A língua yabem distingue da relação de possessão que há na propriedade de um bem (a ovelha do pastor) a especificidade da relação de possessão que há entre uma parte e seu todo (os galhos da árvore). A língua chichimeca tem pelo menos doze diferentes classes de construções possessivas. O massai, por sua vez, distingue em meio aos seus nomes aqueles que designam coisas que podem (animais domésticos, ferramentas) e aqueles que designam coisas que não podem (animais selvagens, fenômenos da natureza) ser possuídas. Em georgiano, distintos verbos nomeiam a posse de objetos animados ou inanimados.
Ao utilizar os mesmos termos e uma mesma sintaxe para descrever relações tão díspares entre nós e o mundo é muito fácil perder de vista as diferenças, afundar na indistinção. Estou convencido: uma parte considerável de nossos problemas, nos mais variados níveis, deve-se a metáforas que se tornaram catacreses.
Se posso propriamente falar em meu sapato, que pode deixar a qualquer momento de ser meu, perdido ou roubado, que posso dar, vender ou destruir, e se não é exatamente essa relação que tenho em vista ao falar de meu pé, certamente não é mais nada disso o que está em jogo quando digo meu coração, condição de possibilidade da permanência de todas as outras posses. A noção de posse, aqui, é substancialmente diferente em cada um dos casos. Apenas por uma certa falta de escrúpulos metafóricos chego a me referir ao coração com a mesma sintaxe com que me refiro a sapatos e não deveria haver tanta surpresa se aquele chega a ser pisoteado.

Trecho dos dados
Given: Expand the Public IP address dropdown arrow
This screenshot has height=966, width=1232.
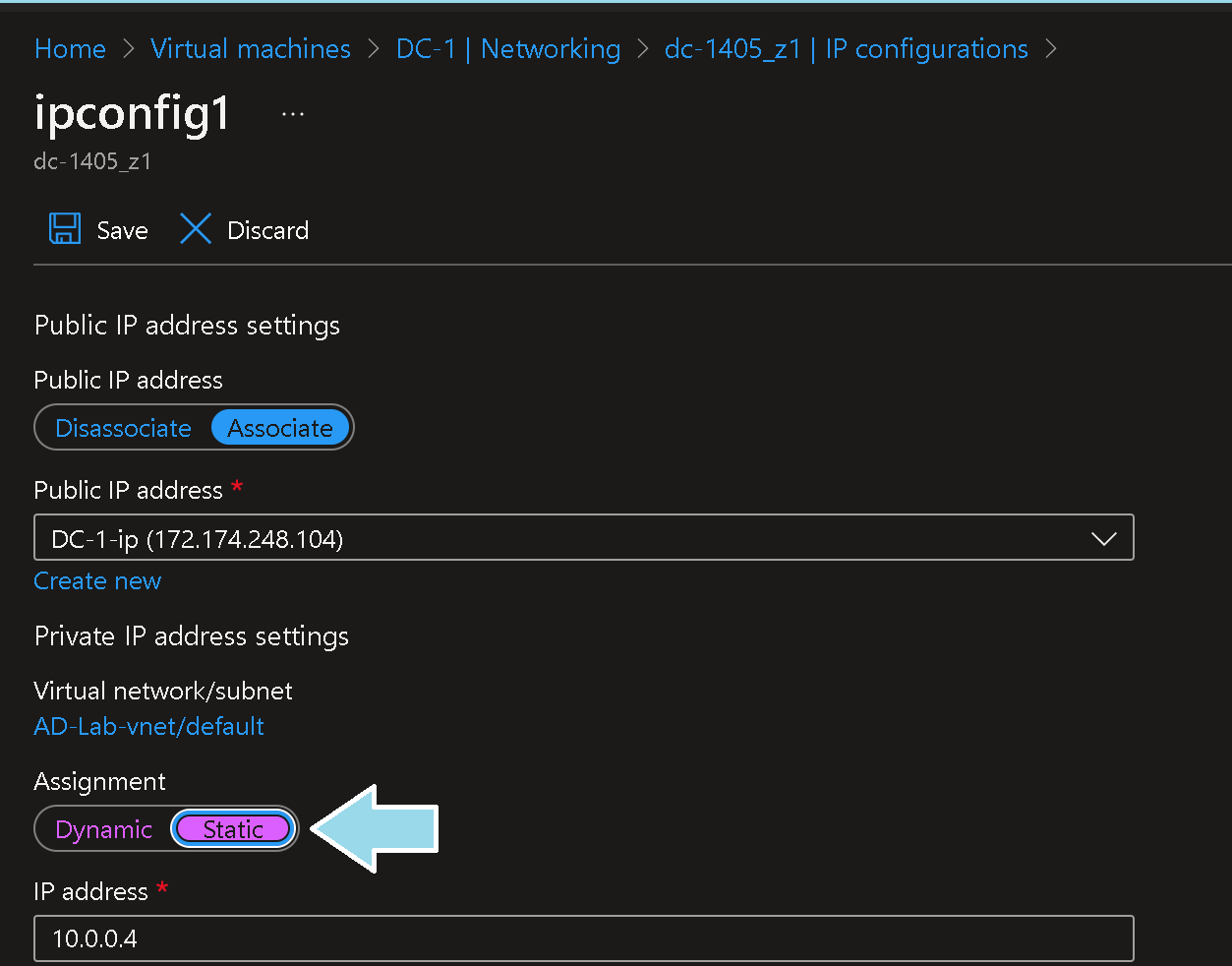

Objetivo do exercício
Segundo o texto sobre a posse nas línguas, quantas classes diferentes de construções possessivas tem a língua chichimeca?

Resposta ao exercício
Pelo menos doze.